**Source records**
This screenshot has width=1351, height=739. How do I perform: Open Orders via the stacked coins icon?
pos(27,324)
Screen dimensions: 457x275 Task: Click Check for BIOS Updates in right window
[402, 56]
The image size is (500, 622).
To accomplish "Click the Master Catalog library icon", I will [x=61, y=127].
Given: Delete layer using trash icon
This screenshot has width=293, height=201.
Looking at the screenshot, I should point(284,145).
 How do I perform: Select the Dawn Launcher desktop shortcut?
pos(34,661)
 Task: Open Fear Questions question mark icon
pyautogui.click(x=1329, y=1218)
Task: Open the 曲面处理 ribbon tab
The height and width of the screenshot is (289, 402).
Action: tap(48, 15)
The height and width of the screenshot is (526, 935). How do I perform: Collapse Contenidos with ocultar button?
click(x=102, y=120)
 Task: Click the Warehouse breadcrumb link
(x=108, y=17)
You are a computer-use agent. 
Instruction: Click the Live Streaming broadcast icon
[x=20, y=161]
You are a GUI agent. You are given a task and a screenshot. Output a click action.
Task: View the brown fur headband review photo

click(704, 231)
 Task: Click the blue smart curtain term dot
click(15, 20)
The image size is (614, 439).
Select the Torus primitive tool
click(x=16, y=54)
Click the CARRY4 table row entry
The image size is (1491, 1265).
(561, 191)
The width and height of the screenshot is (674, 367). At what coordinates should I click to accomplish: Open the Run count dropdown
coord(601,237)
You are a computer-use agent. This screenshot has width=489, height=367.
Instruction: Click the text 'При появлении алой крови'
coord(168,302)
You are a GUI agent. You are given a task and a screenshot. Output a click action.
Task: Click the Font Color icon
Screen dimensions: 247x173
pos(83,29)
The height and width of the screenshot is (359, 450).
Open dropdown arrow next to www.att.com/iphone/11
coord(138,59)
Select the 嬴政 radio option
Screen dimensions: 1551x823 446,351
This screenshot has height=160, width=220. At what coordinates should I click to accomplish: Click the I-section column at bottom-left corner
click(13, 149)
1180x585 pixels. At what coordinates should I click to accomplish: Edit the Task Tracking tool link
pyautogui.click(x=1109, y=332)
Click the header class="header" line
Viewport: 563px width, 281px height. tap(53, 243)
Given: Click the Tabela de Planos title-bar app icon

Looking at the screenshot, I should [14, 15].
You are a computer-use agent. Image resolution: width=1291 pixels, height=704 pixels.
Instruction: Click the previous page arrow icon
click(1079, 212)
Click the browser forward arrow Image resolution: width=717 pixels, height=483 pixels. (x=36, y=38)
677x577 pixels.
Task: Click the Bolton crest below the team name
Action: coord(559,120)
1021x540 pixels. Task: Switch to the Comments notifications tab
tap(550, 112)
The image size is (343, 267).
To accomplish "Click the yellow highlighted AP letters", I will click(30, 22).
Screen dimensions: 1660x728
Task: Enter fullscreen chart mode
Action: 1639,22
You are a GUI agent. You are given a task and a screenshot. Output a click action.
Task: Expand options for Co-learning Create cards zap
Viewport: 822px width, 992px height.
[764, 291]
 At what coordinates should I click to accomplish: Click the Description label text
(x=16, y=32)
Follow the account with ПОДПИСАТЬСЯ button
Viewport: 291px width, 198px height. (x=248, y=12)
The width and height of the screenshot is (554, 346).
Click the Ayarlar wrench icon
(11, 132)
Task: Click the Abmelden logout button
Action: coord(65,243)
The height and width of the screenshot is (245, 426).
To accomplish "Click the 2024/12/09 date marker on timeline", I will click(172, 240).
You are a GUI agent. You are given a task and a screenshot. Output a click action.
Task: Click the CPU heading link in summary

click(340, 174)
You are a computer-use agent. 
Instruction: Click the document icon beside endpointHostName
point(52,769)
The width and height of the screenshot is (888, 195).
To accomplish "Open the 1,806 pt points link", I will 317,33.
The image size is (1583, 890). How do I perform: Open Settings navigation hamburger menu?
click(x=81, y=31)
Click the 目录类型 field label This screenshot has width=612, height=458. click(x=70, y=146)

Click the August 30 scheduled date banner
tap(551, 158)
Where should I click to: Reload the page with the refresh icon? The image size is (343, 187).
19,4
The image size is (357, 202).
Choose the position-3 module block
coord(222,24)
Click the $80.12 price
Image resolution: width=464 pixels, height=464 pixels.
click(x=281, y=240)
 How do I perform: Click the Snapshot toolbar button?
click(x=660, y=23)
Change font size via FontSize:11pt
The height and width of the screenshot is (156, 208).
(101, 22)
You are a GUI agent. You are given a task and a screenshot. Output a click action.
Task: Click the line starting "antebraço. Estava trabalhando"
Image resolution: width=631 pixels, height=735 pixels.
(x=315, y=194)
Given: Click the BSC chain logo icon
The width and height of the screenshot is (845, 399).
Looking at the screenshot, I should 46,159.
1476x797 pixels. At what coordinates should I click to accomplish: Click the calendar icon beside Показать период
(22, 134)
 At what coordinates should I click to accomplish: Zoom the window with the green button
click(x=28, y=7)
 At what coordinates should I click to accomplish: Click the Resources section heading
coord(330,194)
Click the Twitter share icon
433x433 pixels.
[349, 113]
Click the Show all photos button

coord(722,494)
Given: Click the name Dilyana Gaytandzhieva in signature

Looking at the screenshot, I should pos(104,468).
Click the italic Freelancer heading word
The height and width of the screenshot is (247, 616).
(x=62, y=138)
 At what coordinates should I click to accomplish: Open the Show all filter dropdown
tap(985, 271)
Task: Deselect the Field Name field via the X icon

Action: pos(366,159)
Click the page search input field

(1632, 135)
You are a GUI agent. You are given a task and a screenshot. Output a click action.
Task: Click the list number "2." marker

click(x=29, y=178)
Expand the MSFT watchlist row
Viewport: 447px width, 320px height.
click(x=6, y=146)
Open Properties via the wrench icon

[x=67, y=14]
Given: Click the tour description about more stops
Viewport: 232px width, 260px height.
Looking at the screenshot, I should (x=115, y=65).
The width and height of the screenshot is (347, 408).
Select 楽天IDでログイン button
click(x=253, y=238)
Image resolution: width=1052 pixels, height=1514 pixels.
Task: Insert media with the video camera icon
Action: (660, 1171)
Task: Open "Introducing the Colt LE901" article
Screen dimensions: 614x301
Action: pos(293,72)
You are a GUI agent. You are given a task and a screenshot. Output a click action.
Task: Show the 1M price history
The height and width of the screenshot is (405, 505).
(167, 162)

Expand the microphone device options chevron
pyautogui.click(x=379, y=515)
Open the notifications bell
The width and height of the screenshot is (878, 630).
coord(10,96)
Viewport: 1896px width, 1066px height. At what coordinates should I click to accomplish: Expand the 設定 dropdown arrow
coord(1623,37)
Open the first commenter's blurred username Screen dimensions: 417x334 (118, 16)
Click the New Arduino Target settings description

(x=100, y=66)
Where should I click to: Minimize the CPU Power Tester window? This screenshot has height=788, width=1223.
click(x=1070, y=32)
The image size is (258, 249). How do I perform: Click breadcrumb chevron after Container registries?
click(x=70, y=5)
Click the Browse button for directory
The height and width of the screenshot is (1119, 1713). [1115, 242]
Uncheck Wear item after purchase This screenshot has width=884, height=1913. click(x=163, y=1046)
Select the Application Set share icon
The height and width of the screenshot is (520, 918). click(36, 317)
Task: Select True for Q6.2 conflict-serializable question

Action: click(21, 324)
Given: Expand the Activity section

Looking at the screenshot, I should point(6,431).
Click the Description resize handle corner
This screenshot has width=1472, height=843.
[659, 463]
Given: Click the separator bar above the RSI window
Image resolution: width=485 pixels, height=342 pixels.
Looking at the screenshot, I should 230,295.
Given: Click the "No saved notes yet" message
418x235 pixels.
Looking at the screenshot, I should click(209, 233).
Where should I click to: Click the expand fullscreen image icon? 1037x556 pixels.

**Direction**
Recast the lines from the one containing "Task: Open the 曲面处理 ribbon tab" through the one containing "Looking at the screenshot, I should [14, 15]." as a Markdown table with the columns Row and Line, numbering each row and leaving out blank lines.

**Written solution**
| Row | Line |
|---|---|
| 1 | Task: Open the 曲面处理 ribbon tab |
| 2 | The height and width of the screenshot is (289, 402). |
| 3 | Action: tap(48, 15) |
| 4 | The height and width of the screenshot is (526, 935). How do I perform: Collapse Contenidos with ocultar button? |
| 5 | click(x=102, y=120) |
| 6 |  Task: Click the Warehouse breadcrumb link |
| 7 | (x=108, y=17) |
| 8 | You are a computer-use agent.  |
| 9 | Instruction: Click the Live Streaming broadcast icon |
| 10 | [x=20, y=161] |
| 11 | You are a GUI agent. You are given a task and a screenshot. Output a click action. |
| 12 | Task: View the brown fur headband review photo |
| 13 | click(704, 231) |
| 14 |  Task: Click the blue smart curtain term dot |
| 15 | click(15, 20) |
| 16 | The image size is (614, 439). |
| 17 | Select the Torus primitive tool |
| 18 | click(x=16, y=54) |
| 19 | Click the CARRY4 table row entry |
| 20 | The image size is (1491, 1265). |
| 21 | (561, 191) |
| 22 | The width and height of the screenshot is (674, 367). At what coordinates should I click to accomplish: Open the Run count dropdown |
| 23 | coord(601,237) |
| 24 | You are a computer-use agent. This screenshot has width=489, height=367. |
| 25 | Instruction: Click the text 'При появлении алой крови' |
| 26 | coord(168,302) |
| 27 | You are a GUI agent. You are given a task and a screenshot. Output a click action. |
| 28 | Task: Click the Font Color icon |
| 29 | Screen dimensions: 247x173 |
| 30 | pos(83,29) |
| 31 | The height and width of the screenshot is (359, 450). |
| 32 | Open dropdown arrow next to www.att.com/iphone/11 |
| 33 | coord(138,59) |
| 34 | Select the 嬴政 radio option |
| 35 | Screen dimensions: 1551x823 446,351 |
| 36 | This screenshot has height=160, width=220. At what coordinates should I click to accomplish: Click the I-section column at bottom-left corner |
| 37 | click(13, 149) |
| 38 | 1180x585 pixels. At what coordinates should I click to accomplish: Edit the Task Tracking tool link |
| 39 | pyautogui.click(x=1109, y=332) |
| 40 | Click the header class="header" line |
| 41 | Viewport: 563px width, 281px height. tap(53, 243) |
| 42 | Given: Click the Tabela de Planos title-bar app icon |
| 43 | Looking at the screenshot, I should [14, 15]. |